La controverse autour de l’équipe féminine de football d’Iran continue d’évoluer. Une nouvelle joueuse a renoncé à sa demande d’asile en Australie et a rejoint ses coéquipières en Malaisie, réduisant à deux le nombre de membres de la délégation restés sur le territoire australien.
L’affaire a débuté lors de la Coupe d’Asie féminine organisée en Australie. Au cours du tournoi, plusieurs joueuses iraniennes avaient refusé de chanter l’hymne national avant un match, un geste interprété par certains observateurs comme une protestation politique contre le régime.
Après l’élimination de l’équipe, sept membres de la délégation — six joueuses et une employée du staff — ont quitté leur camp d’entraînement et demandé l’asile aux autorités australiennes, affirmant craindre des représailles en cas de retour en Iran.
Le gouvernement australien leur a alors accordé des visas de protection et les a placées dans un lieu sécurisé. L’affaire a rapidement pris une dimension internationale lorsque le président américain Donald Trump a appelé publiquement à protéger les joueuses, estimant qu’elles pourraient être en danger si elles rentraient dans leur pays.

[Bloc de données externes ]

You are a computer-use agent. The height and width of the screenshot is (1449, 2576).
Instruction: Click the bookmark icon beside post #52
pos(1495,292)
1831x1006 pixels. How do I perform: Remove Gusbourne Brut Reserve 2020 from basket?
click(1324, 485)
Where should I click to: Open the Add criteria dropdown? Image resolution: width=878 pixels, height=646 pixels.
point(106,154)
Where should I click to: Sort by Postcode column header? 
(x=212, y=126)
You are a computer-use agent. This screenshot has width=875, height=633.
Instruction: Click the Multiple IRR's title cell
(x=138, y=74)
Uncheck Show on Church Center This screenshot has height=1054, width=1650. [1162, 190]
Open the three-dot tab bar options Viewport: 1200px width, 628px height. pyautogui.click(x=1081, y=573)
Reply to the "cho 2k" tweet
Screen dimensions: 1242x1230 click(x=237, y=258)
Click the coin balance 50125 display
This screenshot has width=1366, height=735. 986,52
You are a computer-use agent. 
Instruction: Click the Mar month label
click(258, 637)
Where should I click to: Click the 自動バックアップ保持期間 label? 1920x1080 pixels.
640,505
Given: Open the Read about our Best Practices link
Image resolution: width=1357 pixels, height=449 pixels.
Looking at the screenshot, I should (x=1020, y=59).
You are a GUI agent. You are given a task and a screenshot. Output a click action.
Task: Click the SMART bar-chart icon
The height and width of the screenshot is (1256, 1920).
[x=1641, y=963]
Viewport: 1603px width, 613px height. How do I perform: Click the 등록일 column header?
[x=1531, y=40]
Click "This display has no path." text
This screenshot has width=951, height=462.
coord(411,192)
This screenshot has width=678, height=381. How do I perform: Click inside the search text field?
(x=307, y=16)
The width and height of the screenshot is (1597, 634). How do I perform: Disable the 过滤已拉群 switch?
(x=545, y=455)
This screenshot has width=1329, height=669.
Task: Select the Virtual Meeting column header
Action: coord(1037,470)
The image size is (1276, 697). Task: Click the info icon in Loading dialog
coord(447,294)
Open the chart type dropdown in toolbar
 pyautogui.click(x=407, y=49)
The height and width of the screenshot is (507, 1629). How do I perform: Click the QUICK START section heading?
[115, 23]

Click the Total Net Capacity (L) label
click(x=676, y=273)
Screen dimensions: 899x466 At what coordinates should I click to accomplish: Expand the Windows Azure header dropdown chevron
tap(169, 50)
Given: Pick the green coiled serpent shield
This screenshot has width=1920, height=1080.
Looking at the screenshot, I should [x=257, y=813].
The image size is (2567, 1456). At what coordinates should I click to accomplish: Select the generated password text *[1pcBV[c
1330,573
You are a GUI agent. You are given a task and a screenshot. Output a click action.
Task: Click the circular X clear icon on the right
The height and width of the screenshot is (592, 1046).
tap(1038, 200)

Des revirements successifs
Dans les jours qui ont suivi, la situation a évolué de manière inattendue. Plusieurs joueuses ayant initialement accepté l’asile ont finalement décidé de revenir sur leur décision. Au fil du week-end, cinq des sept membres du groupe ont quitté l’Australie pour rejoindre leurs coéquipières à Kuala Lumpur, en Malaisie, où l’équipe avait fait escale après la fin du tournoi.
Les raisons de ces revirements n’ont pas été officiellement expliquées. Des membres de la diaspora iranienne évoquent cependant d’éventuelles pressions exercées par les autorités de Iran sur les joueuses ou leurs familles, des accusations qui n’ont pas été confirmées par les autorités.